%%
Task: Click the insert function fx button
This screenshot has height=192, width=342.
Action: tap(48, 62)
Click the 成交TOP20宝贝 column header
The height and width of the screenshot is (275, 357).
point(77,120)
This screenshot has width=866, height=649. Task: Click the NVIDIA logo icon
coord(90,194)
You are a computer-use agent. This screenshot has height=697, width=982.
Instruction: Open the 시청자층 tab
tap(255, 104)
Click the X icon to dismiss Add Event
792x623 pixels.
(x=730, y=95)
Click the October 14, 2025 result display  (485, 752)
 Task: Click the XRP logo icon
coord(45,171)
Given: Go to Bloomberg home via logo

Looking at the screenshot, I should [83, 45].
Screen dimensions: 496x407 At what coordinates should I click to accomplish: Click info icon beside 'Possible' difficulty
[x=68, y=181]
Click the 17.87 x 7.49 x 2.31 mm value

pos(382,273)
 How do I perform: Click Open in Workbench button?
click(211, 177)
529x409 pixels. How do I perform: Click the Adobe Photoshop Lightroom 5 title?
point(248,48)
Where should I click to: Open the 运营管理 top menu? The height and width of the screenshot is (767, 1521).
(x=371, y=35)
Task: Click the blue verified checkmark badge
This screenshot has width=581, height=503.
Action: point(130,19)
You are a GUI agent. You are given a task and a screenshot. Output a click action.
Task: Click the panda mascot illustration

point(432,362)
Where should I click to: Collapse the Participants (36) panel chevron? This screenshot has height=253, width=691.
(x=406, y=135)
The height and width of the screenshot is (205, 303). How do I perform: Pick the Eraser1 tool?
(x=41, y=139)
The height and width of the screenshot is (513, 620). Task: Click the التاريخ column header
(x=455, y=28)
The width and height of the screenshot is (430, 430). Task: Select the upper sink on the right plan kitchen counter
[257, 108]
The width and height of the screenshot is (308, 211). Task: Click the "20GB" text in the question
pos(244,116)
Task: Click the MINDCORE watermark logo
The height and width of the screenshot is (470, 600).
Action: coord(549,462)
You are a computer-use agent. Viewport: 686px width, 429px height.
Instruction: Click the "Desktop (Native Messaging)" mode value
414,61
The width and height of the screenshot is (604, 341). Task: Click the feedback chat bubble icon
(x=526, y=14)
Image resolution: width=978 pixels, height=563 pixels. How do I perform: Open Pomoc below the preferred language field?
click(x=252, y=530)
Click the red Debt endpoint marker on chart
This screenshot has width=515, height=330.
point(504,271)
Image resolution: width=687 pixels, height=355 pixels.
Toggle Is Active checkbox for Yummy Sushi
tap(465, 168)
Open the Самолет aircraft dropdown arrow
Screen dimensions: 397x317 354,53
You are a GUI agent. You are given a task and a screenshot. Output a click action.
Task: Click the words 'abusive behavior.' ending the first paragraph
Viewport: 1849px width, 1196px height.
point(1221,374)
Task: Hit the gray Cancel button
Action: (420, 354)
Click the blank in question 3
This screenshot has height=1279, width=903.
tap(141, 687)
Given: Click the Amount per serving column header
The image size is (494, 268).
%%
EXERCISE GOAL: Make an exact copy of every record listed above.

ANSWER SPACE:
Task: Click the insert function fx button
This screenshot has height=192, width=342.
Action: tap(48, 62)
Click the 成交TOP20宝贝 column header
The height and width of the screenshot is (275, 357).
point(77,120)
This screenshot has width=866, height=649. Task: Click the NVIDIA logo icon
coord(90,194)
You are a computer-use agent. This screenshot has height=697, width=982.
Instruction: Open the 시청자층 tab
tap(255, 104)
Click the X icon to dismiss Add Event
792x623 pixels.
(x=730, y=95)
Click the October 14, 2025 result display  (485, 752)
 Task: Click the XRP logo icon
coord(45,171)
Given: Go to Bloomberg home via logo

Looking at the screenshot, I should [83, 45].
Screen dimensions: 496x407 At what coordinates should I click to accomplish: Click info icon beside 'Possible' difficulty
[x=68, y=181]
Click the 17.87 x 7.49 x 2.31 mm value

pos(382,273)
 How do I perform: Click Open in Workbench button?
click(211, 177)
529x409 pixels. How do I perform: Click the Adobe Photoshop Lightroom 5 title?
point(248,48)
Where should I click to: Open the 运营管理 top menu? The height and width of the screenshot is (767, 1521).
(x=371, y=35)
Task: Click the blue verified checkmark badge
This screenshot has width=581, height=503.
Action: point(130,19)
You are a GUI agent. You are given a task and a screenshot. Output a click action.
Task: Click the panda mascot illustration

point(432,362)
Where should I click to: Collapse the Participants (36) panel chevron? This screenshot has height=253, width=691.
(x=406, y=135)
The height and width of the screenshot is (205, 303). How do I perform: Pick the Eraser1 tool?
(x=41, y=139)
The height and width of the screenshot is (513, 620). Task: Click the التاريخ column header
(x=455, y=28)
The width and height of the screenshot is (430, 430). Task: Select the upper sink on the right plan kitchen counter
[257, 108]
The width and height of the screenshot is (308, 211). Task: Click the "20GB" text in the question
pos(244,116)
Task: Click the MINDCORE watermark logo
The height and width of the screenshot is (470, 600).
Action: coord(549,462)
You are a computer-use agent. Viewport: 686px width, 429px height.
Instruction: Click the "Desktop (Native Messaging)" mode value
414,61
The width and height of the screenshot is (604, 341). Task: Click the feedback chat bubble icon
(x=526, y=14)
Image resolution: width=978 pixels, height=563 pixels. How do I perform: Open Pomoc below the preferred language field?
click(x=252, y=530)
Click the red Debt endpoint marker on chart
This screenshot has width=515, height=330.
point(504,271)
Image resolution: width=687 pixels, height=355 pixels.
Toggle Is Active checkbox for Yummy Sushi
tap(465, 168)
Open the Самолет aircraft dropdown arrow
Screen dimensions: 397x317 354,53
You are a GUI agent. You are given a task and a screenshot. Output a click action.
Task: Click the words 'abusive behavior.' ending the first paragraph
Viewport: 1849px width, 1196px height.
point(1221,374)
Task: Hit the gray Cancel button
Action: (420, 354)
Click the blank in question 3
This screenshot has height=1279, width=903.
tap(141, 687)
Given: Click the Amount per serving column header
The image size is (494, 268).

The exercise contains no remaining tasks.